Pour tout dire (83)

Publié le 28 novembre 2016 par Jlk


À propos de l'espérance en temps de cata annoncée. Ce que documente le film Demain sur des gens qui se bougent de par le monde. Que les bons sentiments nous sauverons des pavés de l'enfer du laisser-faire, du pillage des ressources terrestres et du cynisme.

Il fait ce matin un brouillard à couper au couteau, visibilité nulle mais je navigue à l'étoile espérance en attendant l’embellie avec la vieille conviction juvénile que tout peut changer - et je ne suis pas seul.
Ils sont en effet des milliers, des millions même, de par le monde, qui continuent de vivre et d'agir avec la même conviction que la rupture entre hier et maintenant n'est pas plus fatale qu'entre ce à quoi j'aspire ce matin en semant ce que j'ai à semer et ce qui poussera et fleurira demain.

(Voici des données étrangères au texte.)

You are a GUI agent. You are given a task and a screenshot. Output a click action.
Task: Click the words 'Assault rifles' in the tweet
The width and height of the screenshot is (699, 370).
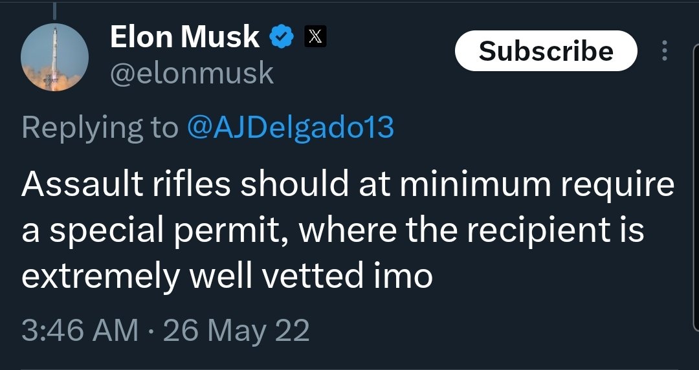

Demain est un film de jeunes gens inquiets de constater que le monde dans lequel nous vivons est promis à la cata dans un bref avenir si nous laissons faire ceux qui le dirigent pour leur seul profit à court terme. Demain résulte du sentiment général, confus mais lancinant, que cela ne peut pas continuer.


C'est de ce constat d'époque que partait le précédent essai du penseur allemand Peter Sloterdijk, intitulé Tu dois changer ta vie, et c'est à la question quasi mythique aujourd'hui du Que faire ? - titre d'un roman de Tchernychevsky, paru à la fin du XIXe siècle et qui enflamma la jeunesse russe, préludant aux réponses d'un certain Lénine -, que le même Sloterdijk achoppe aujourd'hui avec son nouveau livre, prodigieux d'intelligence éclairante dans la masse touffue des savoirs, sous le titre non moins significatif d'Après nous le déluge.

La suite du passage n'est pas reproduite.